Free Cash Flow & Balance Sheet
The Company's reported net cash provided by operating activities for the second fiscal quarter increased 5.2% to $49.5 million, while non-GAAP adjusted free cash flow for the second fiscal quarter increased 6.9% to $49.4 million compared to the prior year comparable quarter.
For the first six months of fiscal 2017, net cash provided by operating activities increased 10.7% to $100.3 million, while non-GAAP adjusted free cash flow increased 12.0% to $99.6 million compared to the prior year's period.
The Company's net debt at September 30, 2016 decreased to approximately $1.5 billion, reflecting debt repayments of $100.5 million during the second fiscal quarter of 2017 and $150.5 million fiscal year to date. Proceeds from the divestiture of certain non-core brands are included in debt repayments in the fiscal second quarter of 2017. At September 30, 2016, the Company's covenant-defined leverage ratio was approximately 4.5.
Segment Review
Reported revenues for the North American OTC Healthcare segment were $172.4 million for the second quarter of fiscal 2017, 4.3% higher than the prior year comparable quarter's revenues of $165.4 million. For the first six months of the current fiscal year, reported revenues for the North American OTC segment were $344.5 million, an increase of 7.1% compared to $321.8 million in the prior year comparable period.

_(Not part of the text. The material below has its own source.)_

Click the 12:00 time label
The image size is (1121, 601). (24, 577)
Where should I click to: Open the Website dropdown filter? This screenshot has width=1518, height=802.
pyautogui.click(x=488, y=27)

Reported revenues for the International OTC Healthcare segment for the second quarter of fiscal 2017 were $18.8 million, 17.8% higher than the $16.0 million reported in the prior year comparable period. For the first six months of the current fiscal year, reported revenues for the International OTC Healthcare segment were $34.6 million, an increase of 17.6% over the prior year comparable period’s revenues of $29.4 million. Revenues for both the North American OTC Healthcare segment and the International OTC Healthcare segment were impacted by favorable consumption levels as well as revenues from DenTek.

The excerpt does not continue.